**Passage shown**
::::
Cytotoxic T cells are immune cells important in the destruction of pathogen-infected and tumor cells. This function is dependent on specific recognition of the target cell, through the T cell receptor, and the subsequent secretion of specific lysosomes called lytic granules. One cytotoxic T cell can kill multiple target cells during a given immune response. Therefore, the secretion of lytic granules must be well regulated to ensure that the T cells affect the correct targets.
The cytosol of animal cells is enclosed by a network of cortical actin that touches the cell plasma membrane. Decreases in the density of cortical actin influences the granule secretion of various cell types. Changes in cortical actin occur at the time that cytotoxic T cells responds to a target. A decrease in the density of cortical actin in the area between the T cell and its target leads to lytic granule secretion. It is not fully understood how exactly changes in cortical actin levels regulate granule secretion to limit the cytotoxic effect to the target cell.
::::
**Stored data**
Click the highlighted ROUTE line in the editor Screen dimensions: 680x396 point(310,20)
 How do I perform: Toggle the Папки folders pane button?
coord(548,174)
::::
**Problems to solve**
1. For each statement, say yes or no according to the passage on cytotoxic T cells, and quote the exact words that settle it: (a) A single cytotoxic T cell can kill only one target cell during an immune response. (b) A drop in cortical actin density between the T cell and its target leads to lytic granule secretion. (c) It is fully understood how changes in cortical actin levels regulate granule secretion.
2. Pick up the passage on cytotoxic T cells after its last sentence and continue it with a few sentences of your own.
The listing has no connection to the passage on cytotoxic T cells.

**Answers per task**
1.
(a) No: "One cytotoxic T cell can kill multiple target cells during a given immune response."
(b) Yes: "A decrease in the density of cortical actin in the area between the T cell and its target leads to lytic granule secretion."
(c) No: "It is not fully understood how exactly changes in cortical actin levels regulate granule secretion to limit the cytotoxic effect to the target cell."

2.
For a better understanding of the regulation of lytic granule secretion by cortical actin, researchers used special live-cell and internal reflection fluorescence microscopy techniques to study the activity of cortical actin prior to and throughout the process of lytic granule secretion. Transgenic mouse cytotoxic T cells that recognize an ovalbumin peptide were used to study cortical actin changes during cytotoxic T cell activity. At the synapse between the T cells and its target (ovalbumin-containing EL4 mouse lymphoma cells), there was a decrease in cortical actin density after the T cells became in contact with the target. Then, secretion of lytic granules occurred as evidenced by Ca2+ flux in the target cells. After the Ca2+ flux, cortical actin density returned to its original ‘resting’ state. This suggests that cortical actin recovers in cytotoxic T cells after lytic granule secretion, and effectively dampens further secretion.
For a closer look, cytotoxic T cells were transfected with fluorescent markers for lytic granules. Activation of the T cells led to a rapid decrease in cortical actin density at the synapse and movement of lytic granules as observed in real time using total internal reflection fluorescence microscopy. The data provided by this study suggest that cortical actin recovery regulates cytotoxic T cell lytic granule secretion, which promotes the T cells’ ability to kill multiple cells during a single immune response.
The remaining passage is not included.